Further limitations include the lack of a true control group, meaning a group with neither massage therapy nor exertion-induced muscle injury. Additionally, specific differences among different sexes, races, or ethnicities were not considered as possible influences on endothelial function. One further limitation is the potential impact body mass index (BMI) may have on the effect of massage, though the authors did note that subjects in each group had similar BMI measurements. Finally, endothelium independent dilation to the nitroglycerin was not able to be tested before the exertion-induced muscle injury and/or massage due to the vasodilatory effect of the medication on blood pressure.

The implications of this study are far-reaching since massage is being used more and more for health promotion and in hospital settings.

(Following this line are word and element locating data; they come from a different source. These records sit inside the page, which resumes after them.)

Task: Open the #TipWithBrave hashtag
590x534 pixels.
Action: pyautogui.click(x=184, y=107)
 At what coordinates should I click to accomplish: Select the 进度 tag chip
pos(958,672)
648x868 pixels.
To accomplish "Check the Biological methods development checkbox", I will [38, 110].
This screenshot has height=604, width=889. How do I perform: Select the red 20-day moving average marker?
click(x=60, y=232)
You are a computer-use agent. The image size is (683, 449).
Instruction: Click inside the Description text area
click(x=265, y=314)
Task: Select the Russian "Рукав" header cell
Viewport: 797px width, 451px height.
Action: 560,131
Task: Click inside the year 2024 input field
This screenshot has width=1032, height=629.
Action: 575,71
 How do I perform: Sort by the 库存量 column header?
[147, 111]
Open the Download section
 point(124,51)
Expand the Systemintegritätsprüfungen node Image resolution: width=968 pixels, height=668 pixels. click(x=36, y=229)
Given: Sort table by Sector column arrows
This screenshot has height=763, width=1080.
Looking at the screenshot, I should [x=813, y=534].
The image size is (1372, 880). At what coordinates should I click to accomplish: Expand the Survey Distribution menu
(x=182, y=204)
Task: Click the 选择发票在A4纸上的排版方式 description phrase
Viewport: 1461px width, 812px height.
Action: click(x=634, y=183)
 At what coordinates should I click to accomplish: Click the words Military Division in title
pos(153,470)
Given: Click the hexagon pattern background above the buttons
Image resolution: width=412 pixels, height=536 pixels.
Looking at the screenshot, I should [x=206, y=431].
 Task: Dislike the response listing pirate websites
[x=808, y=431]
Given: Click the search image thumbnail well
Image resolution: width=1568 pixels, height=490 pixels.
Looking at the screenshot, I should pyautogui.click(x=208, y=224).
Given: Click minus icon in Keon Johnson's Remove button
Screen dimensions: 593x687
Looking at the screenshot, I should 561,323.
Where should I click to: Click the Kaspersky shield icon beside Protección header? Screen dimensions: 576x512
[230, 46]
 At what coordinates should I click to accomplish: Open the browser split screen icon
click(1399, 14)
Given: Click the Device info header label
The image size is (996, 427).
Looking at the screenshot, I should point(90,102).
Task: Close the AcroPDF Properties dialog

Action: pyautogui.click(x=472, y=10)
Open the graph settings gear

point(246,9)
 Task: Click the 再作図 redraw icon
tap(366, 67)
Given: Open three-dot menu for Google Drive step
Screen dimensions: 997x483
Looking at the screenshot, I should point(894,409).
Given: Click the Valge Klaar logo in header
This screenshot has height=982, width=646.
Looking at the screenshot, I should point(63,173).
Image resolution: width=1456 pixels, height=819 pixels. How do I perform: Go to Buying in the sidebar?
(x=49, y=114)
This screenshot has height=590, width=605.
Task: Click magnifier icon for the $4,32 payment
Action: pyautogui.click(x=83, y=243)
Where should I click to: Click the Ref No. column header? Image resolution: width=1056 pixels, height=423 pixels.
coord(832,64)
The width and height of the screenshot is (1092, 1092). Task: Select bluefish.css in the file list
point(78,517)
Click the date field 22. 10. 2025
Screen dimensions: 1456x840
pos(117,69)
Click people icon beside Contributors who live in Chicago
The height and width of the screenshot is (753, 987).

Demonstrating that massage has a positive impact on brachial artery endothelium-dependent FMD may help support the use of massage as a way to reduce exertion-induced muscle injury and hypoperfusion in some individuals with heart disease or other at-risk populations in exercise training regimens. The conclusions of this study regarding massage’s effect on endothelial function may also be beneficial for those with other physiological stressors that have vascular responses such as hypertension, wound healing, and hypoxemia.

To help massage practitioners become more comfortable with scientific research, the Massage Therapy Foundation offers courses on research literacy. Online courses include Basics of Research Literacy (8 CE hours) and Finding and Evaluating Research (3 CE hours). The AMTA 2015 National Convention in Pittsburgh, Pa. this August also offers a research track developed in partnership with the Massage Therapy Foundation. This year the research track will consist of five high caliber researchers, including Dr. Nina Cherie Franklin. Any of these options offer an excellent way to bolster your skills in reading and evaluating massage research.

References

  1. Franklin NC, Ali MM, Robinson AT, Norkeviciute E, Phillips SA. Massage therapy restores peripheral vascular function after exertion. Archives Physical Medicine and Rehabilitation, June 2014;95(6):1127-34.